- Battle of Västerås: Part of Swedish War of Liberation
| Date | April 29, 1521 |
| Location | Badelundaåsen and Västerås, Sweden59°38′N 16°37′E﻿ / ﻿59.633°N 16.617°E |
| Result | Swedish victory |
| Territorial changes | Västerås captured by Gustav Vasa |

Belligerents
- Sweden: Kalmar Union Denmark;

Commanders and leaders
- Gustav Vasa: Didrik Slagheck
- Strength: ~15,000

= Battle of Västerås =

1521 battle of the Swedish War of Liberation

The Battle of Västerås (Slaget om Västerås) was a battle in the Swedish War of Liberation that took place on Badelundaåsen, northeast of Västerås, Sweden on April 29, 1521. The Swedish troops, led by Gustav Vasa, defeated the Danish force, led by Didrik Slagheck, and conquered Västerås.

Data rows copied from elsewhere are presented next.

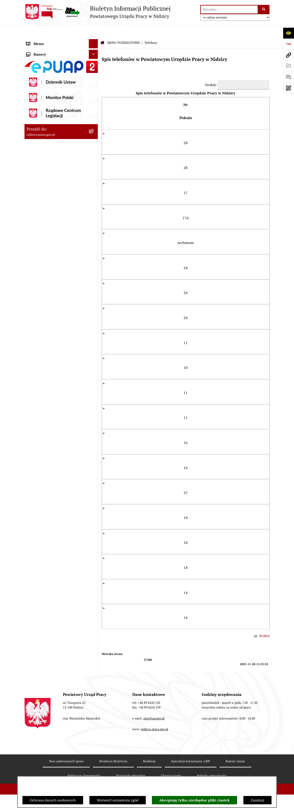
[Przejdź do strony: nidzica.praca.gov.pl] (288, 55)
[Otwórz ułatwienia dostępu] (288, 33)
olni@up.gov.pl (154, 718)
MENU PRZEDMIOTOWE (46, 135)
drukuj (264, 635)
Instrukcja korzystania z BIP (190, 761)
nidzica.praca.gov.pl (154, 729)
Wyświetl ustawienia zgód (117, 800)
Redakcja (149, 761)
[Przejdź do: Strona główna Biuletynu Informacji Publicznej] (102, 30)
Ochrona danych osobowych (53, 800)
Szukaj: (211, 72)
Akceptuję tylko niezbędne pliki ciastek (194, 800)
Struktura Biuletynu (113, 761)
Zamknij (257, 800)
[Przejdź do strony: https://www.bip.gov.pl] (288, 44)
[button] (94, 41)
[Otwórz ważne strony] (288, 66)
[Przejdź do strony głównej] (97, 12)
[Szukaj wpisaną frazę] (264, 9)
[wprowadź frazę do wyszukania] (229, 9)
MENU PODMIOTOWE (44, 40)
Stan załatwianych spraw (66, 761)
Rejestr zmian (235, 761)
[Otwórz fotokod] (288, 88)
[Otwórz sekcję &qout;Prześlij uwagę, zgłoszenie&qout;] (288, 77)
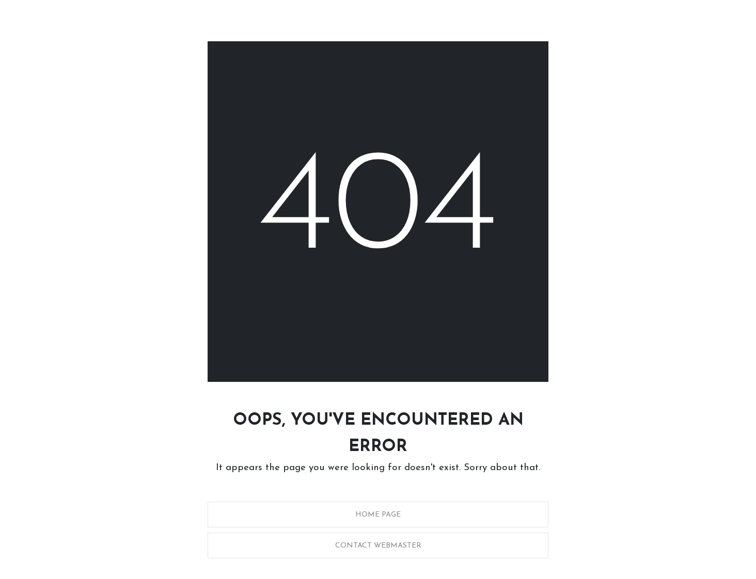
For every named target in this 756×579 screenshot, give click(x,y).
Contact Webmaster (378, 546)
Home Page (378, 515)
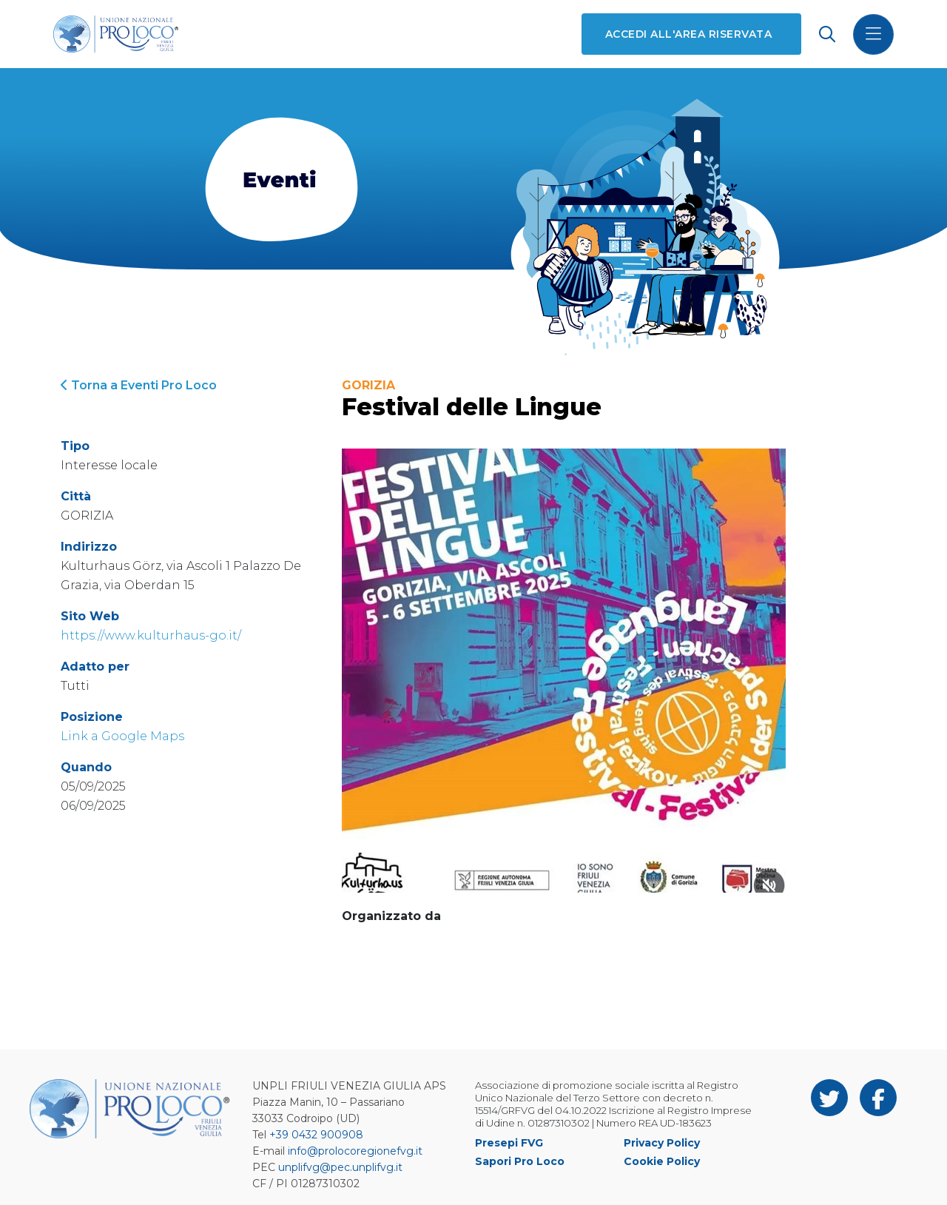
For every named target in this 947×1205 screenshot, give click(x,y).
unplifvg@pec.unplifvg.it (340, 1167)
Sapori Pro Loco (520, 1161)
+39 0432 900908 (316, 1134)
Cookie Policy (662, 1161)
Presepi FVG (509, 1142)
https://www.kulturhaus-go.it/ (151, 635)
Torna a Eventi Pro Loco (139, 385)
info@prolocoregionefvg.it (355, 1151)
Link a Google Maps (122, 736)
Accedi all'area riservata (688, 34)
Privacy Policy (662, 1142)
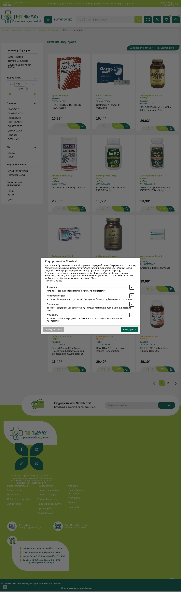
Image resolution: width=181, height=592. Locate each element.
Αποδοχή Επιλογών (53, 329)
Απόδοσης (52, 315)
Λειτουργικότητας (56, 296)
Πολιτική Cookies (53, 281)
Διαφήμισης (53, 304)
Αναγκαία (52, 287)
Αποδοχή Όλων (129, 329)
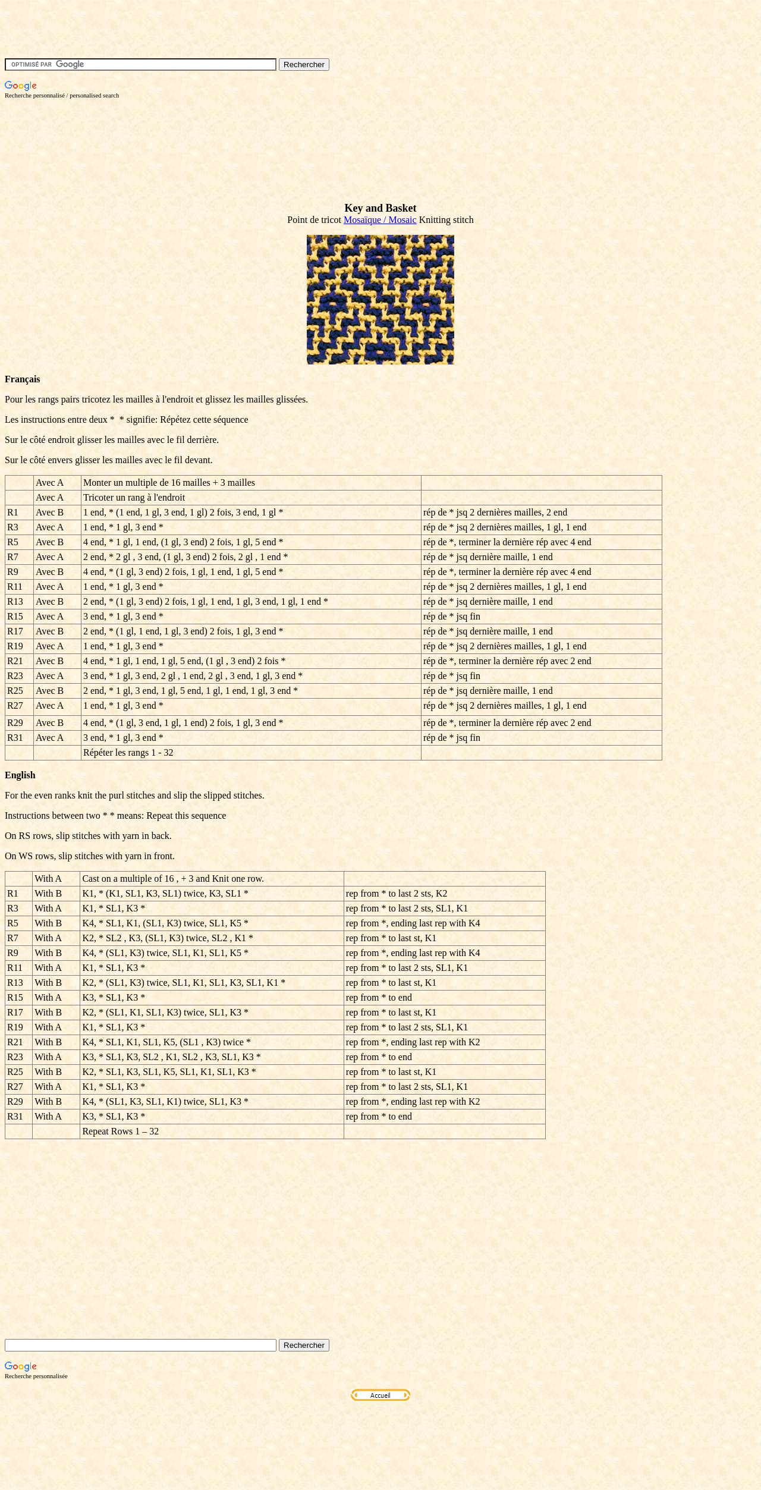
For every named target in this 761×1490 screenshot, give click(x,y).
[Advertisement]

Gustav Vasa, who after going to Gästrikland and attempting to rally support for his rebellion, returned to Dalarna in early April and was informed of the victory in the Battle of Brunnbäck Ferry. He decided to continue onwards to Västerås. His troops had on April 23 made camp by Romfartuna Church, where the army was mustered. On April 28 they broke up and marched to Västerås, not knowing that a peasant army attempting to take the city Köping two days earlier had been defeated by the forces of Dridrik Slagheck, who had now arrived in Västerås. Gustav Vasa arrived on April 29 and began preparing a siege. They were spotted by Slagheck's troops and attacked, but managed to force the attackers into retreat.

No major victory was won and the Danish forces remained in the city for a month, making more, if failed, sorties against the besieging Swedish troops. On May 20 the Danish left the city, leaving only a small force in Västerås Castle and shipping away the other troops. The castle held out until January 30, 1522, when attempts to aid the garrison by sea from Stockholm failed.